In the data below, one line contains "Screen dimensions: 266x259" and a later one contains "You are a computer-use agent. Viewport: 1175px". Print both, with every line between them, exactly and alone.

Stored items:
Start of Block

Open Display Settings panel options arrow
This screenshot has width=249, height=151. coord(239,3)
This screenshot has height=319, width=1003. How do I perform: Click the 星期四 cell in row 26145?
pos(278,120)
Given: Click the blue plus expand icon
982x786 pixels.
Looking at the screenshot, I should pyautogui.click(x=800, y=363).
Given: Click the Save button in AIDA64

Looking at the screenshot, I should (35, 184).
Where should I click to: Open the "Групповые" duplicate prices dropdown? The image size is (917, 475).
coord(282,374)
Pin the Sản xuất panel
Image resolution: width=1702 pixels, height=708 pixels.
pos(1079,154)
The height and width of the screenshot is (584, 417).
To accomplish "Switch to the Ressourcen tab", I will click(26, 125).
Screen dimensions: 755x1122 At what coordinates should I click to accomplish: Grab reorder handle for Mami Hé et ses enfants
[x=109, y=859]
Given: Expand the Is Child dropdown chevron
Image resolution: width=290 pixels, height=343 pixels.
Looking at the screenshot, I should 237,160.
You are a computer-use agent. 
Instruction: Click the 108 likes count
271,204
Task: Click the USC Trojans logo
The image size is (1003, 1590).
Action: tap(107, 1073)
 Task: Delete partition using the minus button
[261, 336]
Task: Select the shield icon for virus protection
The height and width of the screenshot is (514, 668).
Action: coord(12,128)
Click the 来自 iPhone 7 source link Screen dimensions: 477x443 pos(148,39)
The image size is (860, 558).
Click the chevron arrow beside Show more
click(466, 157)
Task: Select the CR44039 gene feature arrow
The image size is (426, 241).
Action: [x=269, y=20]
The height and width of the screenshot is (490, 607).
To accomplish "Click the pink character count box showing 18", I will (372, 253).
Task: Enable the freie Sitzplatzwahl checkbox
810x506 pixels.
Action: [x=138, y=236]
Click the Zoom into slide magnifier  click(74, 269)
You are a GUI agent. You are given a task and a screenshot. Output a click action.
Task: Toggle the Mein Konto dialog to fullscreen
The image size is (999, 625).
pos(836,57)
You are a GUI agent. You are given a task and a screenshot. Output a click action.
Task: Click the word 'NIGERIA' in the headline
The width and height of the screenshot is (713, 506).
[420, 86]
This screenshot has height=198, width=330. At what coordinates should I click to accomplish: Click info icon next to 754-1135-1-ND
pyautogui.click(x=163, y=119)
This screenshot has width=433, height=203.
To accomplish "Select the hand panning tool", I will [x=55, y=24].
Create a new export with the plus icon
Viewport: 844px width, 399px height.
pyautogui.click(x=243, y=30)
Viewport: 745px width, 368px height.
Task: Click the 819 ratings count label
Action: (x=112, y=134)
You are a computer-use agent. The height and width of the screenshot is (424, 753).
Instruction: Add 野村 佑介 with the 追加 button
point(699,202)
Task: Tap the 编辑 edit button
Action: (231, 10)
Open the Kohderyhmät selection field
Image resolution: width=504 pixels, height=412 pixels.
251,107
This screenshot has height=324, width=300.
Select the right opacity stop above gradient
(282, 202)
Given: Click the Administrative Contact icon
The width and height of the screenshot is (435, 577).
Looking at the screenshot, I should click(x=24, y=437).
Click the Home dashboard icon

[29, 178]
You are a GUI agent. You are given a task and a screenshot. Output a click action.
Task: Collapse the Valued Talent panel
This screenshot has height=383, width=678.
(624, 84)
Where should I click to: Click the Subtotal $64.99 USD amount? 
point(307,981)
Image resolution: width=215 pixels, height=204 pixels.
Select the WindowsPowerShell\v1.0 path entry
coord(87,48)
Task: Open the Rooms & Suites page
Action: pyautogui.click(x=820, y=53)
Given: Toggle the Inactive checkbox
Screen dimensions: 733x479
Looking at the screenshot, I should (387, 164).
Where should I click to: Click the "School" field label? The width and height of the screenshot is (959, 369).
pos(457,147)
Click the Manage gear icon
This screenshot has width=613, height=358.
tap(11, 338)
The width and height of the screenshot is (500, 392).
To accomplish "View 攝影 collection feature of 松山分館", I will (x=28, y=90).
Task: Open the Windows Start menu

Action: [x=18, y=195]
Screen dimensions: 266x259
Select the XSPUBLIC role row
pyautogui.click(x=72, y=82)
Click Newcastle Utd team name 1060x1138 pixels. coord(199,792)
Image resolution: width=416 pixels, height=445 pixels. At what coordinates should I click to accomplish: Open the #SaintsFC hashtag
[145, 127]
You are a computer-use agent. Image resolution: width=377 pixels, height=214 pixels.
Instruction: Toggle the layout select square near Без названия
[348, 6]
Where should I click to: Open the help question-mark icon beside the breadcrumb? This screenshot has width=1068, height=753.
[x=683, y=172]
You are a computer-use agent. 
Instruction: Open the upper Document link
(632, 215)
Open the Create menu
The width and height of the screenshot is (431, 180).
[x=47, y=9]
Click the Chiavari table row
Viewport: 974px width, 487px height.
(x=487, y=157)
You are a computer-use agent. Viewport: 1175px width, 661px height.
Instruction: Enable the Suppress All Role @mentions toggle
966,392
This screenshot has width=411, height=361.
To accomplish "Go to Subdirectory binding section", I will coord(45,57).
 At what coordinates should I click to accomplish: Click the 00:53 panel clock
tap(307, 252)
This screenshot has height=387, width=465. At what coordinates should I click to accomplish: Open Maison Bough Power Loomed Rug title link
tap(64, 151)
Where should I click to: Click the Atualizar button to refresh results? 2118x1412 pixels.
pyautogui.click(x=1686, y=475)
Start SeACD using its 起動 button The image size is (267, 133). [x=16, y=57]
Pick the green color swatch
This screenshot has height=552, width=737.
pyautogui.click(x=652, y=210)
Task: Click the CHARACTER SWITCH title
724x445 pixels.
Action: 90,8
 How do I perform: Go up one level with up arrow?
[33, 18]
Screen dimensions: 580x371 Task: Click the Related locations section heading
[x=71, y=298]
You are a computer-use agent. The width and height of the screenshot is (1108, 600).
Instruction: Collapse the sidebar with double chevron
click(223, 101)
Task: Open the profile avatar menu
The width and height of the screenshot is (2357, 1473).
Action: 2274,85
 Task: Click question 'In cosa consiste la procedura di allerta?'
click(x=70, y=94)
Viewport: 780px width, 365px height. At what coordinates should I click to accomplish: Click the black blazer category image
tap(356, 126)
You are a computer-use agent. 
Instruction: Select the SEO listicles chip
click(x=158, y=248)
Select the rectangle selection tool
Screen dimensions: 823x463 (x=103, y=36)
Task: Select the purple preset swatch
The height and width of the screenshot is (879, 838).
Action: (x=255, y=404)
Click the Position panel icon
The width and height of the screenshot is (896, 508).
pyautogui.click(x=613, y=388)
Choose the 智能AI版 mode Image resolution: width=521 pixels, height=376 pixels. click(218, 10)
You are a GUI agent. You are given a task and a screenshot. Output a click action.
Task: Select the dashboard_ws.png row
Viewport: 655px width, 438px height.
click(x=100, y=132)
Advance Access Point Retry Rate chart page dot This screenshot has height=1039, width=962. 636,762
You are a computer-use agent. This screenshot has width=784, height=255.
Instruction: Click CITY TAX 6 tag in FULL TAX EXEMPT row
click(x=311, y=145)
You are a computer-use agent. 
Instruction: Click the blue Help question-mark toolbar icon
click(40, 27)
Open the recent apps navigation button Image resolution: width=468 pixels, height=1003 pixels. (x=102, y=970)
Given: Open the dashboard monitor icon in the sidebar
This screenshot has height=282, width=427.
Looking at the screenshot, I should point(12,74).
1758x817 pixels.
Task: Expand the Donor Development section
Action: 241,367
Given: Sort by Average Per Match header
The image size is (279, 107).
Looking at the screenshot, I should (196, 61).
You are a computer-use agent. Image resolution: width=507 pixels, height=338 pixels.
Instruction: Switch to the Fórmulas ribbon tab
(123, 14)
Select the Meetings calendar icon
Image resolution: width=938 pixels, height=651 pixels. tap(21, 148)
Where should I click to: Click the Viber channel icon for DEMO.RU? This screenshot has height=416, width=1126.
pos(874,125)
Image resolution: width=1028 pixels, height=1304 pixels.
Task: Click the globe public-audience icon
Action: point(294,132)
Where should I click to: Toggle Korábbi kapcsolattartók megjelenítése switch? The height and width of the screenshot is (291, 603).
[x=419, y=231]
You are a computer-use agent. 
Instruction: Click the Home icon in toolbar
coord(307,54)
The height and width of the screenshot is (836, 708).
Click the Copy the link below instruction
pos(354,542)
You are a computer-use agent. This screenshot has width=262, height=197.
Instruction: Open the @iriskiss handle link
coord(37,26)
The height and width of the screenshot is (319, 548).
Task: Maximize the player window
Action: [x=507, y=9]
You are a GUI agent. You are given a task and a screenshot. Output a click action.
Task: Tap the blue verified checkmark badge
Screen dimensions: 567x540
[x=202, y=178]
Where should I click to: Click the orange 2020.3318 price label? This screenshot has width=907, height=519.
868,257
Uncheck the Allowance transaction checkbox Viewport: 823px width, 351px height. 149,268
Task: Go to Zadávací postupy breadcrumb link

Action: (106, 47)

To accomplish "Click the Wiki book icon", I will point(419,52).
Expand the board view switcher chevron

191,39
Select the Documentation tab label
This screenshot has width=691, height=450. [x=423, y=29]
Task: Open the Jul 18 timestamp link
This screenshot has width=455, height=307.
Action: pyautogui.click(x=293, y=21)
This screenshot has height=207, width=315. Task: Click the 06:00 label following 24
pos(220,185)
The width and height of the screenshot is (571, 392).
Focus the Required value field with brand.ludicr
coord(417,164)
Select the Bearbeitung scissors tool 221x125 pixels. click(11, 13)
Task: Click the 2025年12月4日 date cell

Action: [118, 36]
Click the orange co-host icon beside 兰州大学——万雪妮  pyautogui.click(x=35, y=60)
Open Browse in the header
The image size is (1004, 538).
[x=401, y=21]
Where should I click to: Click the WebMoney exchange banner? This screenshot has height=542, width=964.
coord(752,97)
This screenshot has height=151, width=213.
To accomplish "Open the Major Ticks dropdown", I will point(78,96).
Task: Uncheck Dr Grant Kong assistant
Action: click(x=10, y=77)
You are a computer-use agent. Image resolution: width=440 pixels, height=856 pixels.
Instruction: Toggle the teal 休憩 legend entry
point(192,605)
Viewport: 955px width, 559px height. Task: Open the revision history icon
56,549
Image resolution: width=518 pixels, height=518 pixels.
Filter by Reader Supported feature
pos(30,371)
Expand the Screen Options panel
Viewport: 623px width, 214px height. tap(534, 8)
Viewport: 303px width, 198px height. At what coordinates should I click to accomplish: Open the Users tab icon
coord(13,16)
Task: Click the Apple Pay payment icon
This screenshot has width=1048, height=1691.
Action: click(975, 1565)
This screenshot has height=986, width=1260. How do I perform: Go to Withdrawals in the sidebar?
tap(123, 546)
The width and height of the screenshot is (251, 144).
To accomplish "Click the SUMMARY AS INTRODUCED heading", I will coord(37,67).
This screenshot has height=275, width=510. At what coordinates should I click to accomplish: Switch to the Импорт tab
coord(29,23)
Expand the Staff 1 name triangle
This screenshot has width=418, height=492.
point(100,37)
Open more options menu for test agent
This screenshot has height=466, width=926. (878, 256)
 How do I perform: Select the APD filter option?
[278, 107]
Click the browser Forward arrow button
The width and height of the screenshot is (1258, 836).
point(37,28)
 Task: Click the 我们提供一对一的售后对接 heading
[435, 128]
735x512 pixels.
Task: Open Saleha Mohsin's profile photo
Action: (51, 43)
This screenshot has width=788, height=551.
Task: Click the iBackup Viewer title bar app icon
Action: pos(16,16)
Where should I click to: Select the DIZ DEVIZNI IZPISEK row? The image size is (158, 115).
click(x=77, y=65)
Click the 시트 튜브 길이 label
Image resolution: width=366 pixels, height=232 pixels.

End of Block

Exercise solution
Screen dimensions: 266x259
Select the XSPUBLIC role row
pyautogui.click(x=72, y=82)
Click Newcastle Utd team name 1060x1138 pixels. coord(199,792)
Image resolution: width=416 pixels, height=445 pixels. At what coordinates should I click to accomplish: Open the #SaintsFC hashtag
[145, 127]
You are a computer-use agent. Image resolution: width=377 pixels, height=214 pixels.
Instruction: Toggle the layout select square near Без названия
[348, 6]
Where should I click to: Open the help question-mark icon beside the breadcrumb? This screenshot has width=1068, height=753.
[x=683, y=172]
You are a computer-use agent. 
Instruction: Open the upper Document link
(632, 215)
Open the Create menu
The width and height of the screenshot is (431, 180).
[x=47, y=9]
Click the Chiavari table row
Viewport: 974px width, 487px height.
(x=487, y=157)
You are a computer-use agent. Viewport: 1175px width, 661px height.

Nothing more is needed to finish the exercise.